Work to be completed => Please return only the lines from the one showing "MongoDB étend ses" to the end of the entries, keeping both ends and dropping every picture.

Material provided =>
»»
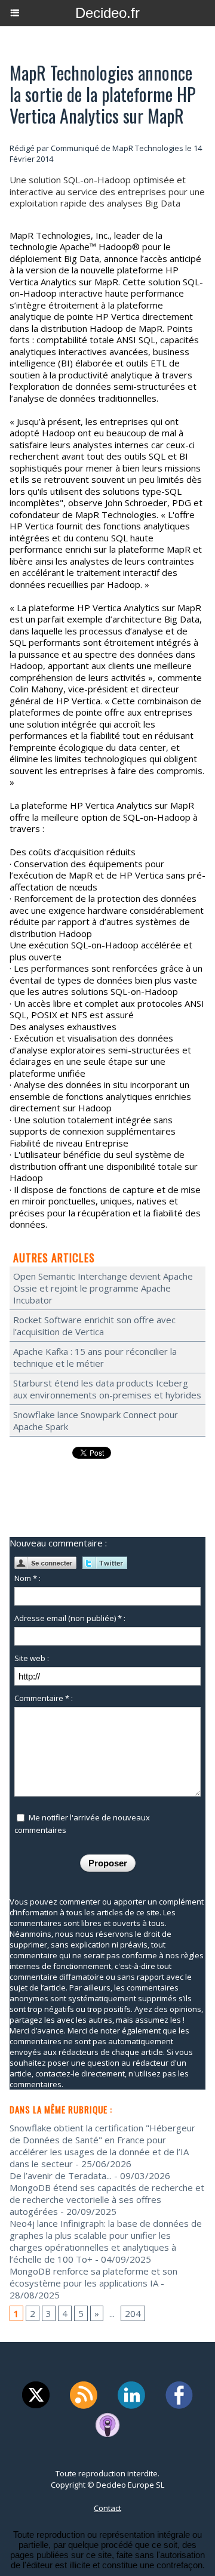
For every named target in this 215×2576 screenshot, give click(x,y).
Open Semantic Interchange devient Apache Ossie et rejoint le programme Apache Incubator (103, 1288)
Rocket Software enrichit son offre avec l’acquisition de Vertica (94, 1326)
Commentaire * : (43, 1698)
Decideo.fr (107, 13)
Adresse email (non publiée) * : (69, 1618)
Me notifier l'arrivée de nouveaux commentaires (82, 1823)
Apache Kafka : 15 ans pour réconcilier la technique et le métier (95, 1357)
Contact (107, 2508)
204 (133, 2313)
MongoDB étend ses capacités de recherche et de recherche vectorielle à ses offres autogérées (107, 2199)
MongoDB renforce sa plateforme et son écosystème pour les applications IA (93, 2277)
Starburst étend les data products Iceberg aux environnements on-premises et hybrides (107, 1389)
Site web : (31, 1658)
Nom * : (27, 1578)
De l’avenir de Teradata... (61, 2175)
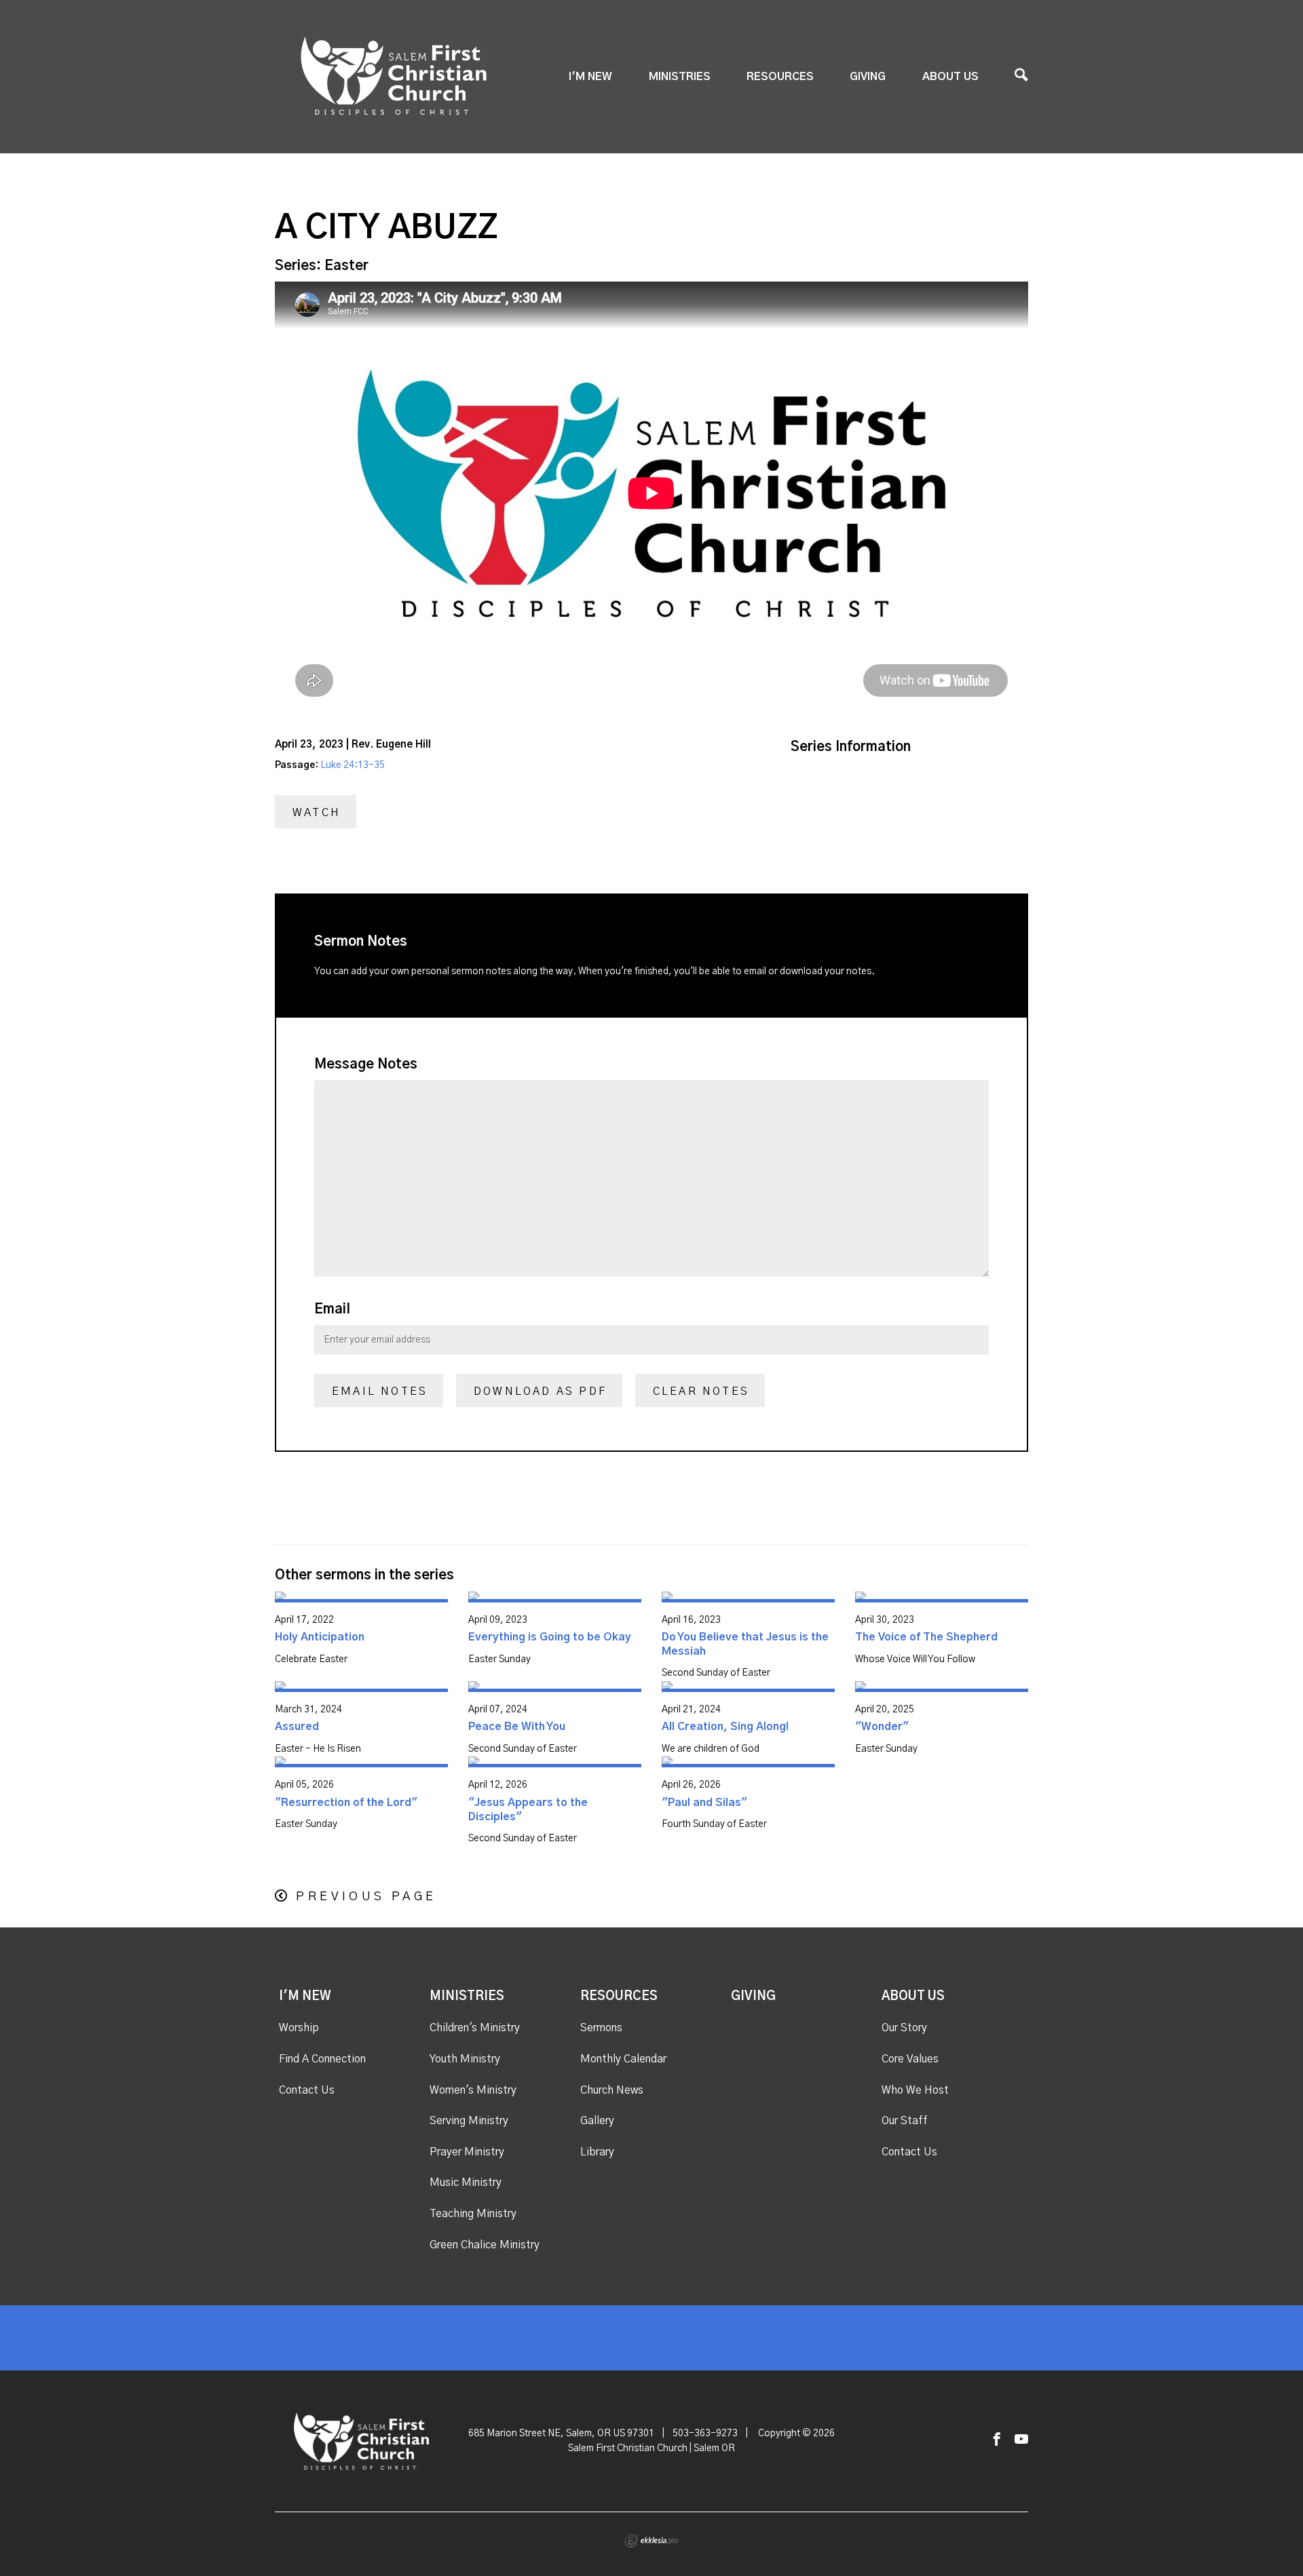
««
Response below =>
MongoDB étend ses capacités de recherche et de recherche vectorielle à ses offres autogérées (107, 2199)
MongoDB renforce sa plateforme et son écosystème pour les applications IA (93, 2277)
Starburst étend les data products Iceberg aux environnements on-premises et hybrides (107, 1389)
Site web : (31, 1658)
Nom * : (27, 1578)
De l’avenir de Teradata... (61, 2175)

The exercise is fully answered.